Looking for the Rainbow is a fine balance of enthusiasm, innocence, pain, loss and grief.
Sometimes memory improves with age! It isn’t all forgetfulness and muddle. As I sit here, soaking up the mellow spring sunshine, the distant past looms up before me, and I remember things I thought I had forgotten. Most of all I remember my father — ‘Daddy’, as I always called him.”
Ruskin Bond’s latest book, Looking for Rainbow: My Years with Daddy, is a personal account of the author’s memorable time that he spent with his father in Delhi of the 1940s. Bond talks of how he came to live with his father for two years after his parents separated.
Even after 70 years, Bond remembers those two rembarkable years of his life and owes much to these years for it was his father who devoted all his spare time to his son. He introduced him to reading books, newspapers and grand opera. He opened up his collections of stamps, which increased Bond’s general knowledge despite not attending a regular school.

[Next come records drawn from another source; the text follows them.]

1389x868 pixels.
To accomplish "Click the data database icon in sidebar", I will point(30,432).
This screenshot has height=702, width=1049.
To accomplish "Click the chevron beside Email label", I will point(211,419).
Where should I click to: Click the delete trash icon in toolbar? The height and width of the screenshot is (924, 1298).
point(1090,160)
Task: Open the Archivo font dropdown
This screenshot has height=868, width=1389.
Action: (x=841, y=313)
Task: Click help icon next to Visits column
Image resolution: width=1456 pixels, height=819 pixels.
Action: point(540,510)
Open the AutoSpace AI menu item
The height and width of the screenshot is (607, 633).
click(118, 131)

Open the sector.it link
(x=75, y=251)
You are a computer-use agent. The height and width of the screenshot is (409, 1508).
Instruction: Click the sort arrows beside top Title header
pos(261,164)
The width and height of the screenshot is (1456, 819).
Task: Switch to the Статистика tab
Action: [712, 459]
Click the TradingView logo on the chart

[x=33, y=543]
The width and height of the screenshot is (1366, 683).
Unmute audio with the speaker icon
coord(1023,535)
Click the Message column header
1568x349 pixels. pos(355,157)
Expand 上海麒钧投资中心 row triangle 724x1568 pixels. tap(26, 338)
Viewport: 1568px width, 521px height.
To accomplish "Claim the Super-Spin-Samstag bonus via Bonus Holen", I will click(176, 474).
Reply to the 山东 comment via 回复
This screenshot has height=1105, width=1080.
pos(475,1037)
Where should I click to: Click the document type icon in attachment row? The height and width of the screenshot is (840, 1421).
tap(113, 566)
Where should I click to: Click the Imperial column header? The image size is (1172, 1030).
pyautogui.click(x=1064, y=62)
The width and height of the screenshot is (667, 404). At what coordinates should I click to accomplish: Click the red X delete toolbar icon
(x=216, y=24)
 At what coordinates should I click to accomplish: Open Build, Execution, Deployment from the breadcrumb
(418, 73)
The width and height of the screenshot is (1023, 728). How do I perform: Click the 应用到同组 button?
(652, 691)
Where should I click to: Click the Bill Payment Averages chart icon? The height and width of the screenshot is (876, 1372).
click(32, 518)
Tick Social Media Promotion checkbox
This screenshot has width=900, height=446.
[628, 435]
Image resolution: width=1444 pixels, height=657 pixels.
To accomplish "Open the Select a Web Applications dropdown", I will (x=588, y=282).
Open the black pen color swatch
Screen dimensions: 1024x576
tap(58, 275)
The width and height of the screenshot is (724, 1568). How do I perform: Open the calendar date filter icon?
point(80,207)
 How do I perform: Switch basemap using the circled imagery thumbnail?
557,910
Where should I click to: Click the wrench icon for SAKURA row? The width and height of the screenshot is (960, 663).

“I often comtemplated to write maybe an essay within the context, but I felt that I owe this much to Daddy so as to devote a complete story to him...”, says Bond. “I am pretty ancient so I wanted to write this story before I leave.... It is a tribute to my father”, he further explains over a phone call.
Bond begins with how he looked forward to spending time with his father as he was bored with a strict disciplined life of a convent and more so of its tasteless food, which often included cabbage soup and boiled meat.
New Delhi in the summer of 1942 meant freedom for this boy who would gorge on the sumptuous breakfast made by Daddy — freshly whipped cream made into butter, half-boiled eggs, sausage, jam and tea with condensed milk.
It also meant walking the streets of Delhi, exploring the Purana Qila and understanding the political atmosphere of that time.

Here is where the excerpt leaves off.